Catherine Huggett

Personal information
- Full name: Catherine Lucette Dargie
- Nationality: Australia
- Born: Catherine Lucette Huggett 6 May 1970 Canberra, Australia
- Died: 13 November 2011 (aged 41) Brisbane, Australia

Medal record
Swimming
Paralympic Games
| Gold medal – first place | 1992 Barcelona | Women's 4 x 50 m Freestyle S1–6 |
| Silver medal – second place | 1988 Seoul | Women's 100 m Backstroke C3 |
World Championships and Games for the Disabled
| Gold medal – first place | 1990 Assen | Women's 4 x 100m Freestyle C1 |
| Bronze medal – third place | 1990 Assen | Women's 50m Freestyle C4 |
| Bronze medal – third place | 1990 Assen | Women's 100m Freestyle C4 |
| Bronze medal – third place | 1990 Assen | Women's 50m Backstroke C4 |

= Catherine Huggett =

Australian Paralympic swimmer (1970–2011)

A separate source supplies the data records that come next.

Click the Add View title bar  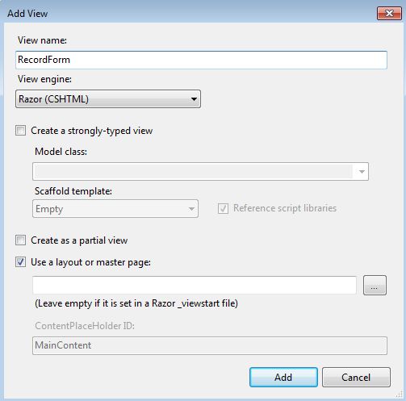pyautogui.click(x=188, y=13)
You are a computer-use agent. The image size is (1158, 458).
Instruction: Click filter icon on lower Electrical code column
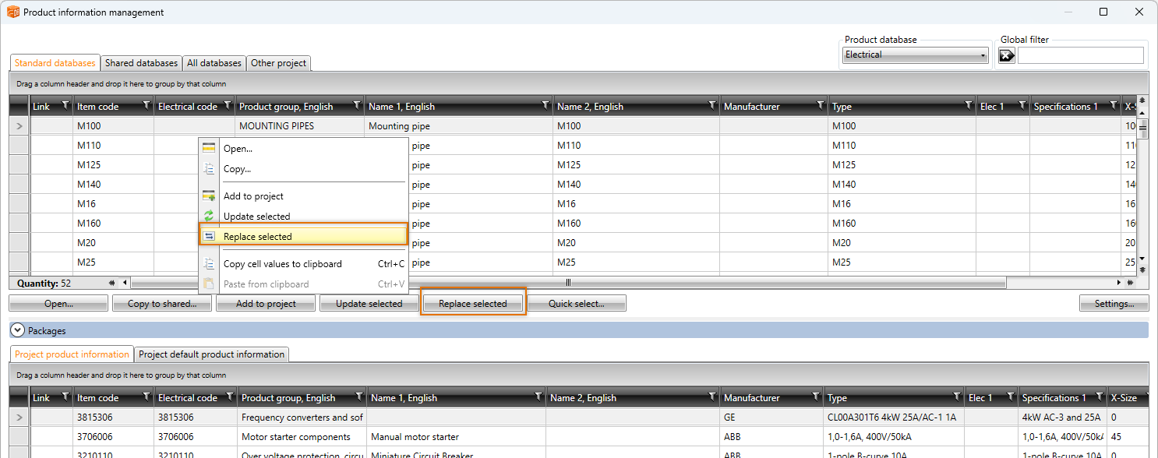pos(228,397)
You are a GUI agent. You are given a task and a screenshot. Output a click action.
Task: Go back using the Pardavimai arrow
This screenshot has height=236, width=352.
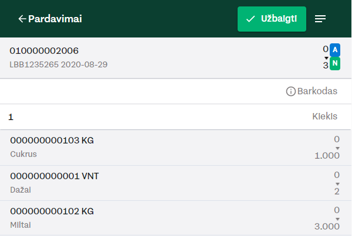[x=22, y=19]
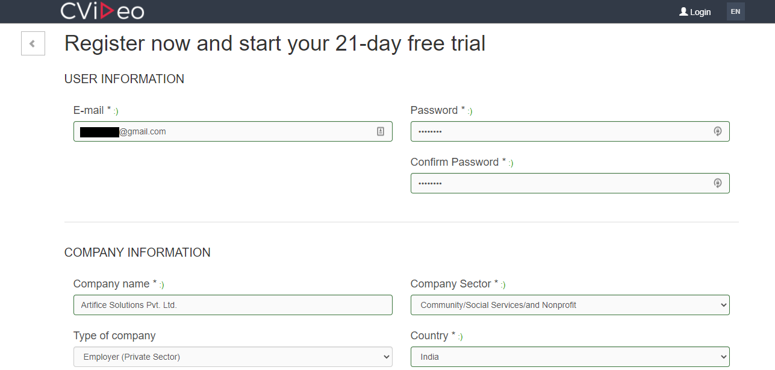Focus the E-mail input field

coord(232,131)
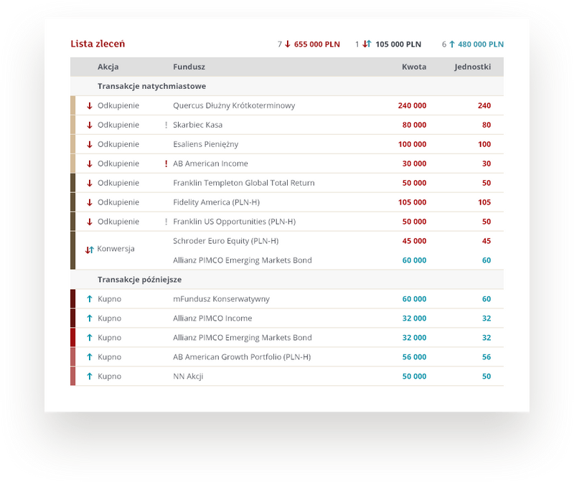Click the warning exclamation next to Skarbiec Kasa

[x=166, y=125]
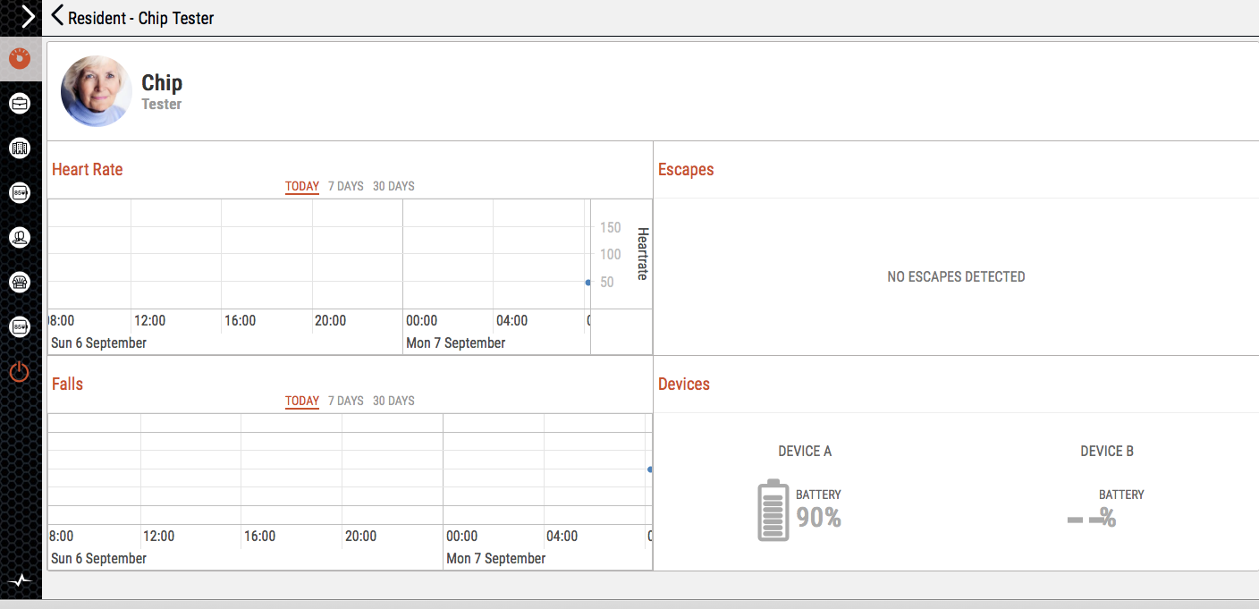The height and width of the screenshot is (609, 1259).
Task: Expand the sidebar with the top chevron
Action: click(28, 17)
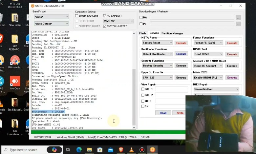This screenshot has height=154, width=256.
Task: Enable the BROM EXPLOIT checkbox
Action: 77,16
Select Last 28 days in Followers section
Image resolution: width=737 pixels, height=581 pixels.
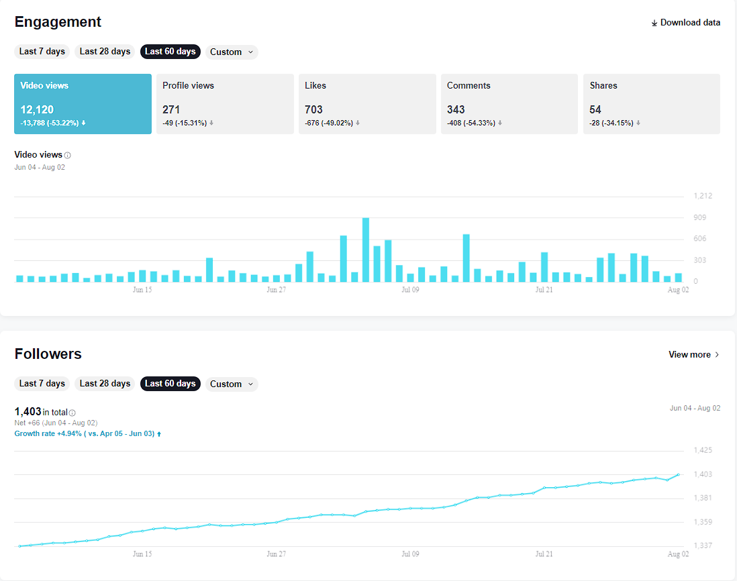(105, 384)
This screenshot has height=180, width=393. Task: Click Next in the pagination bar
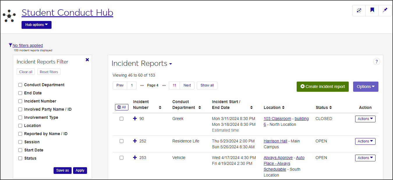click(187, 85)
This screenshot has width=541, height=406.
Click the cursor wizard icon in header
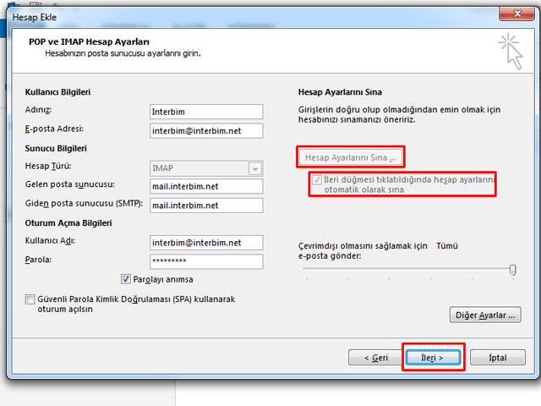[x=511, y=50]
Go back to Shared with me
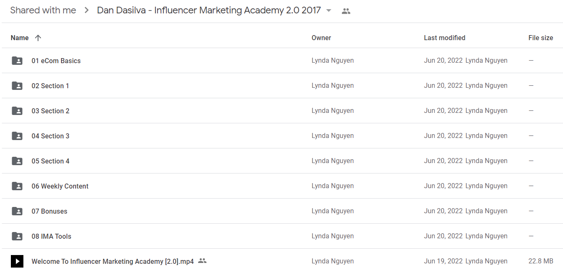The image size is (563, 273). point(43,10)
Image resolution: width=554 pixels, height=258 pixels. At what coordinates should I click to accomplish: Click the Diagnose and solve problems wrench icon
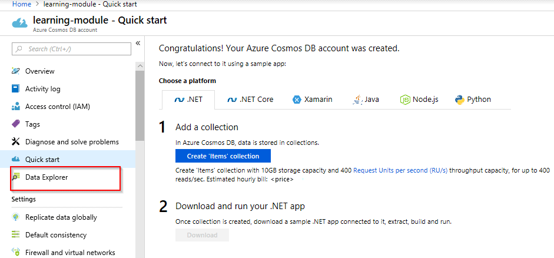[16, 142]
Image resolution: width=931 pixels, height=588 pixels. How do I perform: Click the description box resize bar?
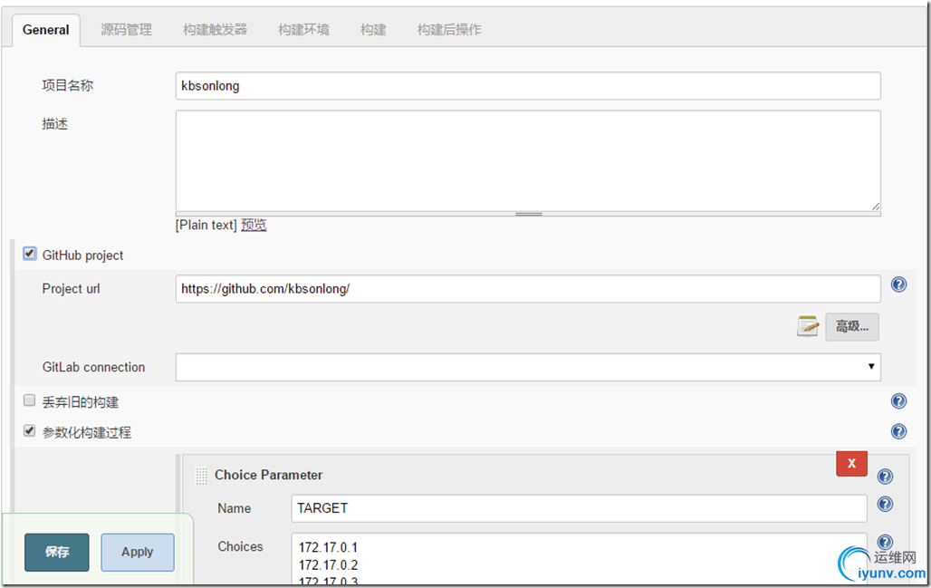pos(528,214)
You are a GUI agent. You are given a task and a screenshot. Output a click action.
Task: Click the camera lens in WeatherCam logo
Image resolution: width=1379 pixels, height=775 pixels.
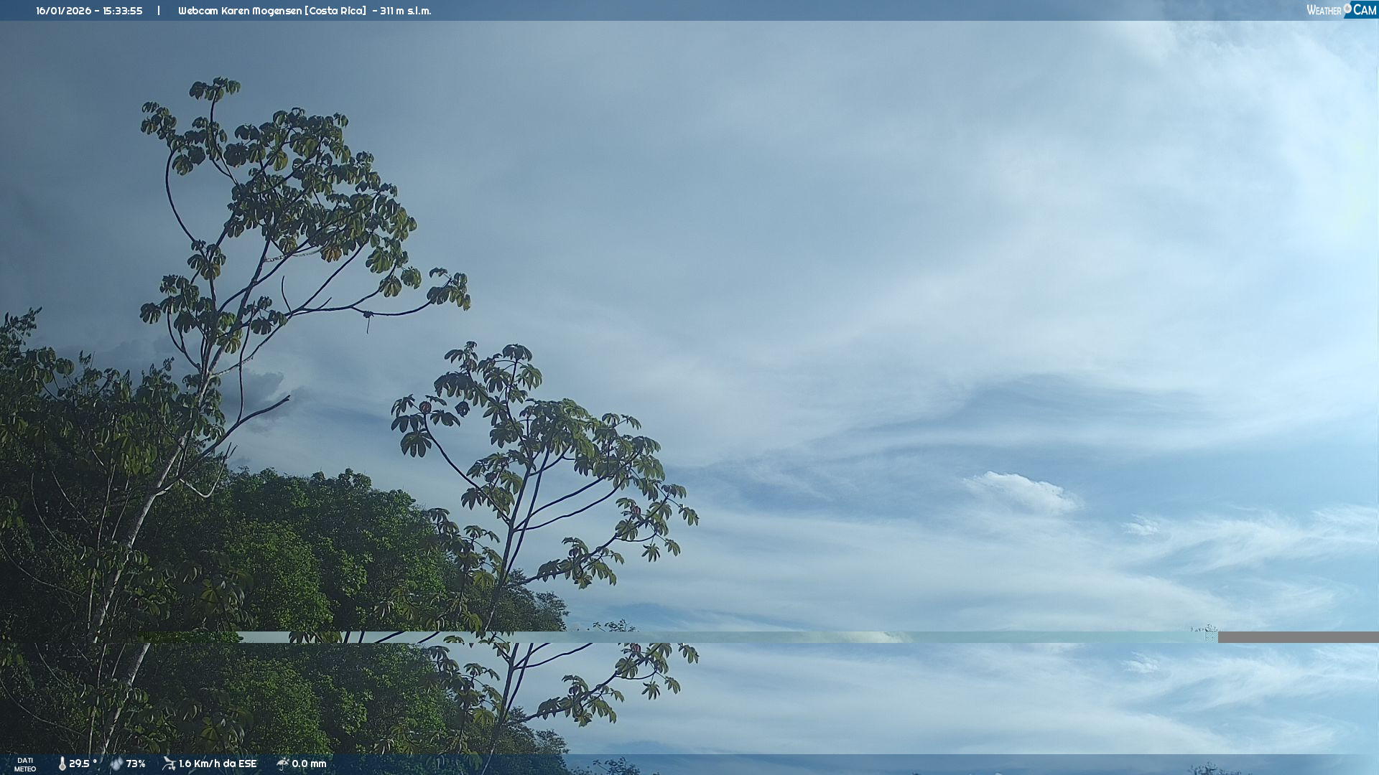point(1347,9)
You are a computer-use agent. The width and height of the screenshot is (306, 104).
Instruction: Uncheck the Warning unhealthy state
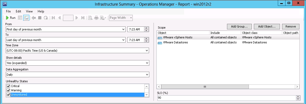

Catherine Lucette Dargie, OAM (née Huggett; 6 May 1970 – 13 November 2011) was an Australian Paralympic swimmer who won two medals at two Paralympics.

==Early life==
Catherine Lucette Huggett was born in Canberra on 6 May 1970, the daughter of Kenneth and Beverly Huggett. At birth she was diagnosed with cerebral palsy, but it was later determined that she had spina bifida.

Huggett's parents moved to Broadbeach Waters in 1985, where her swimming career was nurtured by the Director of Gold Coast Recreation and Sport, Anna-Louise Kassulke, and Denis Cotterell, who had been head coach of the Miami Swim Club since he had helped organise it in 1976. Huggett's mother approached Cotterell and asked him to include Huggett in his training squad. She promised that if he did so, Huggett would win a gold medal at the 1988 Summer Paralympics in Seoul. When he asked how strong Huggett was, she replied "You're talking Mallee bull."

==Swimming career==
Huggett worked hard to deliver on this promise, swimming thousands of laps alongside fellow athletes including Grant Hackett and Andrew Baildon. At the 1988 Westfield Bicentennial Challenge in Sydney, she won gold medals in all ten events she entered, and broke a world record. She won Paralympic selection, and went on to Seoul where she won a silver medal in the 100 m backstroke.

In 1989, Huggett competed in the Robin Hood Cerebral Palsy Games in England, where she won six gold medals and one silver. That year she received the Queensland Disabled Athlete of the Year Award. The 1990 Australian Swimming Championships saw events for disabled athletes added for the first time, and she won gold. She went on to compete at the World Championships for the Disabled at Assen, where she won a gold and three bronze medals.

She was awarded a scholarship from the Queensland Academy of Sport at set about fulfilling her ambition of a Paralympic gold medal. At the 1992 Summer Paralympics in Barcelona she won one as a member of the 4 x 50 m freestyle S1–6 relay team who won the event in world record time. In 1993 she was named the Gold Coast Disabled Athlete of the Year for the fourth time. She was awarded the Medal of the Order of Australia in the 1993 Queens Birthday Honours "in recognition of service to sport as a gold medalist at the Paralympic games, Barcelona 1992".

==Later life==
She married in 1993, an subsequently moved to the United Kingdom, and later came back to Australia, settling in Perth with her husband. However, her marriage eventually broke up, and her health deteriorated. After an unsuccessful medical procedure, she returned to Queensland, where she underwent further treatments.

She died in Brisbane on 13 November 2011. A funeral service was held at the North Burleigh Surf Life Saving Club on 26 November of that year. She was survived by her parents and brother.